─── RECORD SET

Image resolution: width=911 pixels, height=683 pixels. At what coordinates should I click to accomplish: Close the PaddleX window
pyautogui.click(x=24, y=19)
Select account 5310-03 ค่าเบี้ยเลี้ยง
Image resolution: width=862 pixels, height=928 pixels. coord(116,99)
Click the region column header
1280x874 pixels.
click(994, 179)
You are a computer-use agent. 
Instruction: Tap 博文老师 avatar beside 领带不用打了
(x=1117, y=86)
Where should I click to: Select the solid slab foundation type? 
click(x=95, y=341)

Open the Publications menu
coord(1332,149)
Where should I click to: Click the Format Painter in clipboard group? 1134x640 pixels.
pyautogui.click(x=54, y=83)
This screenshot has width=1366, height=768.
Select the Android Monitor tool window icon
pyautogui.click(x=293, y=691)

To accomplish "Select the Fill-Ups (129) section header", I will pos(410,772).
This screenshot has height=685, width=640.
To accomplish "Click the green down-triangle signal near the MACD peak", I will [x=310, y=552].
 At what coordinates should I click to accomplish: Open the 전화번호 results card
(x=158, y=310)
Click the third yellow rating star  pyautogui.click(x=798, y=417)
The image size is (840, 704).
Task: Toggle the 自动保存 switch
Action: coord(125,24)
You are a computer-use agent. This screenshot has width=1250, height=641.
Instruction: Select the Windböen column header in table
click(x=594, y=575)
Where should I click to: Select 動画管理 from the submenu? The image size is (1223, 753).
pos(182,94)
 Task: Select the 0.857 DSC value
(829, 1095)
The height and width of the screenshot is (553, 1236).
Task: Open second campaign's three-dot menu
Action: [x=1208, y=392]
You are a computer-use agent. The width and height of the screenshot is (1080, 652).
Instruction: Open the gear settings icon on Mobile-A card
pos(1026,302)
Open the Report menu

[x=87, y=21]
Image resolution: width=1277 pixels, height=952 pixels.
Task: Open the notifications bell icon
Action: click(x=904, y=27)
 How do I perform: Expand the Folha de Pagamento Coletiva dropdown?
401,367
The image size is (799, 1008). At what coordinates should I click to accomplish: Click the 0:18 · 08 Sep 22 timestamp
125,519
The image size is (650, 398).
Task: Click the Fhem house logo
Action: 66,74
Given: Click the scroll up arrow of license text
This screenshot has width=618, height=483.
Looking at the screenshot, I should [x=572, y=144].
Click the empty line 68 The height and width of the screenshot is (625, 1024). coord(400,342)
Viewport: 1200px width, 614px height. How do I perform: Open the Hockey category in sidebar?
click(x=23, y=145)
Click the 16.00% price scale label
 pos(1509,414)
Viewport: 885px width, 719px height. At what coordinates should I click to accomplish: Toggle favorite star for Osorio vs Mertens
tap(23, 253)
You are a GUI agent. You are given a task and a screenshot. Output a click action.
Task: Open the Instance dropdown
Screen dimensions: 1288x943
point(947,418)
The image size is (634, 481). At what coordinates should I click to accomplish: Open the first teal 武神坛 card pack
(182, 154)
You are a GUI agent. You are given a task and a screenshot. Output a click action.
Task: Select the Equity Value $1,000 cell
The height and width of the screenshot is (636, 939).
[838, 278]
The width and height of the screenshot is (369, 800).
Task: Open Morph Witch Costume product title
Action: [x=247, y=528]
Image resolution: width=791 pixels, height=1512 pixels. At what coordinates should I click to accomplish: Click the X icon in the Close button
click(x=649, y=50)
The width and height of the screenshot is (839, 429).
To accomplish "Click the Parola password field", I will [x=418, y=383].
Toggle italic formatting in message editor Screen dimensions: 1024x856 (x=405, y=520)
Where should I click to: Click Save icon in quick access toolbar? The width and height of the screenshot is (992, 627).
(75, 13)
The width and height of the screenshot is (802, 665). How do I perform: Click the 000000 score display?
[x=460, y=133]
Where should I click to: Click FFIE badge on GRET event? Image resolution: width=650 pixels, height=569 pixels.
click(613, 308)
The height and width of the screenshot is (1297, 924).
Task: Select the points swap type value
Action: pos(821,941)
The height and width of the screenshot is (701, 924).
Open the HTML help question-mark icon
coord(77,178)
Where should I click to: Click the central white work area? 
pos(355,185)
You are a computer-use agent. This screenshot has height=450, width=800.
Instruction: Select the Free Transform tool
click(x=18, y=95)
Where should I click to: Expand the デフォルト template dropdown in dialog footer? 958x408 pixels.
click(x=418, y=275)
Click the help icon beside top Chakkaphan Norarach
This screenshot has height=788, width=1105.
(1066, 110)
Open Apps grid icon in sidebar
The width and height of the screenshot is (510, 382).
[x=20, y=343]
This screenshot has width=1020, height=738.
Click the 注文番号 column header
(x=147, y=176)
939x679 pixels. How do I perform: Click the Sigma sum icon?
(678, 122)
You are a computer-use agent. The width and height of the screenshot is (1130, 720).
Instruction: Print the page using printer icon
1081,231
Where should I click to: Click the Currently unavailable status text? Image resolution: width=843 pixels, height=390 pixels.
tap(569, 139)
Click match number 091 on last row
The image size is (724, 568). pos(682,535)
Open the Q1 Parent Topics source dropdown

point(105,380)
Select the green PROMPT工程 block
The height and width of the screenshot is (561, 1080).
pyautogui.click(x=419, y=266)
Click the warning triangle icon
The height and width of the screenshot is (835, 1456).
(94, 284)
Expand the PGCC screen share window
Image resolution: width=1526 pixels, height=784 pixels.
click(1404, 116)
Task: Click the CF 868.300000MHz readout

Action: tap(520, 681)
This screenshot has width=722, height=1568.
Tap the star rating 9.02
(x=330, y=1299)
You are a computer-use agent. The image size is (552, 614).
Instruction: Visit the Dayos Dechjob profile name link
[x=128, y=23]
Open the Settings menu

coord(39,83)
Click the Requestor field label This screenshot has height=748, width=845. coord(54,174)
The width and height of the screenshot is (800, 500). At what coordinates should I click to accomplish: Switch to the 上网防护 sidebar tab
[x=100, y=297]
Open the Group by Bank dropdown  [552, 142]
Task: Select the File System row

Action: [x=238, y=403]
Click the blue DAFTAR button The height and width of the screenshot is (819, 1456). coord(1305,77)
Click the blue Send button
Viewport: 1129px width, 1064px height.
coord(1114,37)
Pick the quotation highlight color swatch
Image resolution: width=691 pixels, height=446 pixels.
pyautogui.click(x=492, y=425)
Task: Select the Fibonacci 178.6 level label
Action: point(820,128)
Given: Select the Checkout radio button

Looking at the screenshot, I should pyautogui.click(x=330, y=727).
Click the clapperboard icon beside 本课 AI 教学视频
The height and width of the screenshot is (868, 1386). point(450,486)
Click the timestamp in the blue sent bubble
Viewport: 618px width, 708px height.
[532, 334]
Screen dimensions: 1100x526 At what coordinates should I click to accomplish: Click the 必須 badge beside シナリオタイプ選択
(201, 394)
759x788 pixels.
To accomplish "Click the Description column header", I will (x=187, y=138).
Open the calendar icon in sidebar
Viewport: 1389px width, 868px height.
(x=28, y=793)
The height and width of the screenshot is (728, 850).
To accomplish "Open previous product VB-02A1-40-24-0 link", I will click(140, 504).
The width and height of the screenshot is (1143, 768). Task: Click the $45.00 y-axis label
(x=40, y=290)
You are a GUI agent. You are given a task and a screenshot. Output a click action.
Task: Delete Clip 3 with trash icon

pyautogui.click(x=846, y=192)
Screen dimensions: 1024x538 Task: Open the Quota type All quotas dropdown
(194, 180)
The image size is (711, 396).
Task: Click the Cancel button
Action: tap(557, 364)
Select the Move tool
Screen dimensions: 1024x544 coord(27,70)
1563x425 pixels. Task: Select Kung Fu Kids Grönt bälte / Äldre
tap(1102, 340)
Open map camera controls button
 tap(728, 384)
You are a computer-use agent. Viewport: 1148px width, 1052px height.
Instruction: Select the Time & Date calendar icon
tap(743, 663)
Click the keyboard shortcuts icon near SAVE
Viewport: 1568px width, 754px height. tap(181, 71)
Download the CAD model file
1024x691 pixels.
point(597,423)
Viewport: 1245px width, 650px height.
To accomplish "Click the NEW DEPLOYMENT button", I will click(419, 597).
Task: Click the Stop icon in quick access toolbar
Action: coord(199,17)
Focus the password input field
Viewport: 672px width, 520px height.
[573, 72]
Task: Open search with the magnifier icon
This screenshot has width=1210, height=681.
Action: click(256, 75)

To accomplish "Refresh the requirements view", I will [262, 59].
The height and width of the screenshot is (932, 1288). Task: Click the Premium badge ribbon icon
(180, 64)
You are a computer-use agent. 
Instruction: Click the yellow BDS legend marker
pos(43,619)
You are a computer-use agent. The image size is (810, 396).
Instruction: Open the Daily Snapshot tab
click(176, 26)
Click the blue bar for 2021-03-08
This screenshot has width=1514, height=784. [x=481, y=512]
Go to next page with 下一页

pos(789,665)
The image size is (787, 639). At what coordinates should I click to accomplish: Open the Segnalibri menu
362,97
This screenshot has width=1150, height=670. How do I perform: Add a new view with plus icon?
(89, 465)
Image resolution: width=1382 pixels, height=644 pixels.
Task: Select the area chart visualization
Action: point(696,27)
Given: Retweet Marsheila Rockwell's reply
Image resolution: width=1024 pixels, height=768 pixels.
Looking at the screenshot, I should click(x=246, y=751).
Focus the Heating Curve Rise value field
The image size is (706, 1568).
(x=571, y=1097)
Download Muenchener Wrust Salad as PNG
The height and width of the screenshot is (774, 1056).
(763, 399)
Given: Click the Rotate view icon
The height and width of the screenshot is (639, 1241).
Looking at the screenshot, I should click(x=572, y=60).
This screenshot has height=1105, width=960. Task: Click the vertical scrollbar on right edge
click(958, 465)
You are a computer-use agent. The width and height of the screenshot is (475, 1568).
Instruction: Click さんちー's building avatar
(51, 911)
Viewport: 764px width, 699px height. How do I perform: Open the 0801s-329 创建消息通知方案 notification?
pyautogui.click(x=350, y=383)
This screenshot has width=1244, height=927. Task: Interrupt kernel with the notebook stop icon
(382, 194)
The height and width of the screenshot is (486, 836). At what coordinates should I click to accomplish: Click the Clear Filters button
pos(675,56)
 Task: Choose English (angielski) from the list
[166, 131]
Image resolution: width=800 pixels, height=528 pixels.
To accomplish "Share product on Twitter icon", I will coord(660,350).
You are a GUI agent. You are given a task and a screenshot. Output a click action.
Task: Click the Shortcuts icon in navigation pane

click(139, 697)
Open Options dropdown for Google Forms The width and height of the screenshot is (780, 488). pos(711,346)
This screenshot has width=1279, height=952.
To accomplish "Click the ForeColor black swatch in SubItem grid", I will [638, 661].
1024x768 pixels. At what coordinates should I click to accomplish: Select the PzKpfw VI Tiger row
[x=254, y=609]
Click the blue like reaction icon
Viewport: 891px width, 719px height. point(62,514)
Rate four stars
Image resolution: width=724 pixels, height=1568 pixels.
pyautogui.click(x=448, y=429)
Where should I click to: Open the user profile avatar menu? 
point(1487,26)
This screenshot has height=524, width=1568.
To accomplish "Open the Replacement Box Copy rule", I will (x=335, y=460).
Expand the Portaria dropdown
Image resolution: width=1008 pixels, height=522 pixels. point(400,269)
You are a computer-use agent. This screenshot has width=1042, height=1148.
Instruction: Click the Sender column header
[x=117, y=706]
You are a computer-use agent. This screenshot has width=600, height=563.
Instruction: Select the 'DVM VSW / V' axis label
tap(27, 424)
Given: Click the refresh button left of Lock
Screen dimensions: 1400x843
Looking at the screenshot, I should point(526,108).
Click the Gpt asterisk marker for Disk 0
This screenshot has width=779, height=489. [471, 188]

──────

> _EXERCISE BRIEF_: Within the material, how many lines hold "Download"? Say only the number.

> _SOLUTION TO THIS PROBLEM_: 2